Unfortunately, the decreased absorption of calories is accompanied by decreased absorption of macro- and micro-nutrients. This often leads to nutritional deficiencies of varying degrees of severity. Sometimes these deficiencies may go undetected for some time, until they have had a profound effect on the patient. Many of these deficiencies can be very difficult to treat (refractory) once established. They may cause significant derangement in the patient’s physical, mental and emotional health.
Nutritional deficiencies associated with bariatric surgery:
Multiple vitamin deficiencies: D, A, B12, B1
Multiple mineral deficiencies: iron, magnesium, calcium, zinc
Macronutrient deficiencies: protein, fatty acid, caloric
The endocrine system may also be deranged; hyperparathyroidism may occur, secondary to vitamin deficiencies, and this condition may cause multiple physical and mental/emotional disorders. This may lead to new micro nutrient disorders, or exacerbate those which have already resulted form the surgery. All of these factors together may set the stage for multiple, interrelated metabolic conditions that may have an overwhelming effect on the patient after bariatric surgery.
In addition to the physiological issues detailed above, mental and emotional distress or overt illness may also occur subsequent to these procedures. This may range from mild depression to full-blown psychosis. The etiology of these symptoms is only partially clear. Some may be due to radical, sudden changes in body image. Others manifestations may be due to metabolic derangements such as magnesium deficiency, hyperparathyroidism, and/or various B vitamin deficiencies. Unfortunately, authorities say that the psychological effects of bariatric surgery have yet to be as fully elucidated at the physiological ones have been.
Another major issue in the post-operative period has to do with the cause of the obesity itself. It is widely believed that many overeaters use food for “self-soothing”, in other words, it calms their anxieties, cures boredom, temporarily alleviates depression (but worsens it in the long run), may act as a substitute for caring relationships and love interests, and generally supports the individual emotionally.

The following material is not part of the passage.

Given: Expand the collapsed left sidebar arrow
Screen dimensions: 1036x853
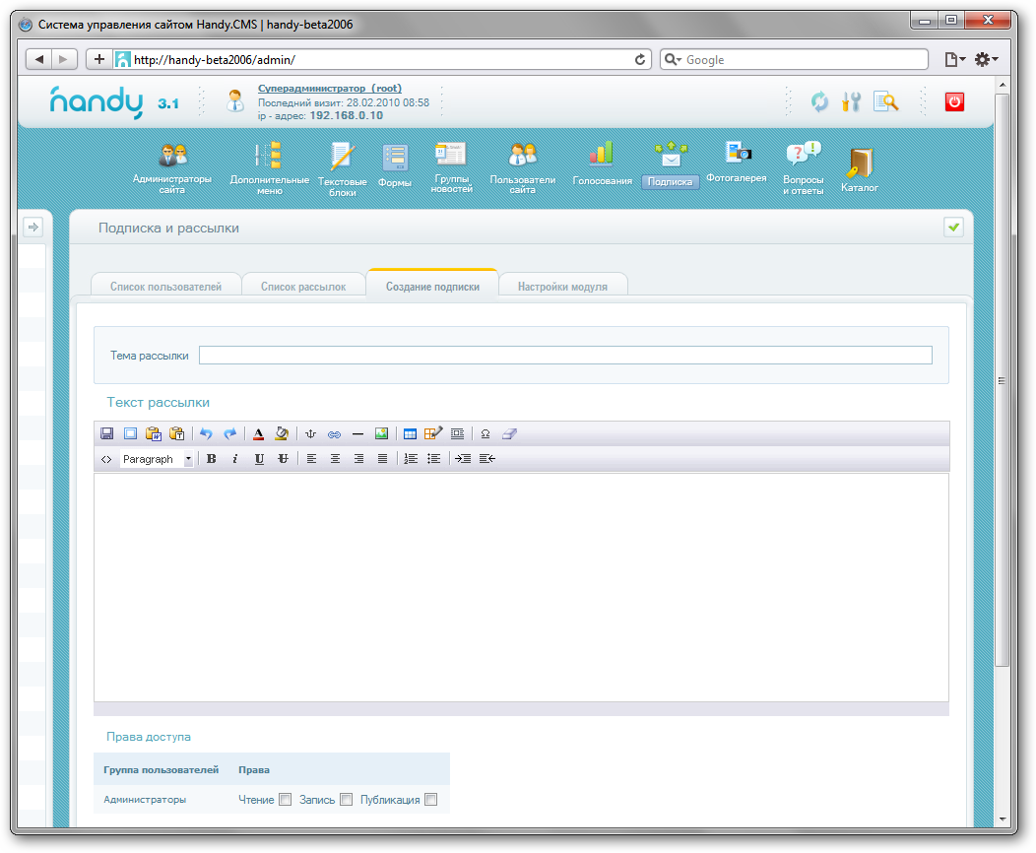Looking at the screenshot, I should 32,228.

When the ability to eat is radically curtailed, this whole quasi-“relationship” the person has with foods is interrupted, sometimes with disastrous consequences. This is one of the many reasons that bariatric surgeons must screen the population of patients so strictly, and this is also one of the reasons that psychotherapy before and after such procedures is seen as mandatory. It is of interest that current studies reveal a substantial percentage of these patients eventually regain much or all of the weight they initially lost, despite the “permanent” nature of the surgery.

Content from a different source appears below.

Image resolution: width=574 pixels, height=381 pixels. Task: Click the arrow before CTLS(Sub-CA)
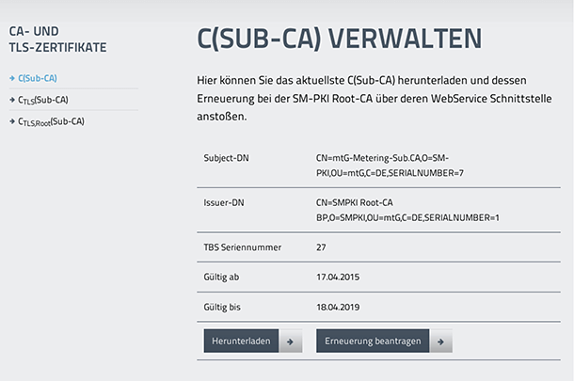point(12,100)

Hair loss is another very common consequence of bariatric surgery, and of course can exacerbate the psychological problems the patient may develop. The germinal cells found in the bulb at the base of the hair follicle are among the most rapidly dividing cells in the body. This is one reason that hair is so sensitive to any stressors experienced by the human organism.
It is well known that people may experience an effluvium, or shedding, under the influence of myriad stressors. These can be physiological or psychological, and the hair loss may be permanent or temporary. Bariatric surgery may be an overwhelming stressor, and even in the most optimal cases, it is a major perturbation to the body as well as the mind.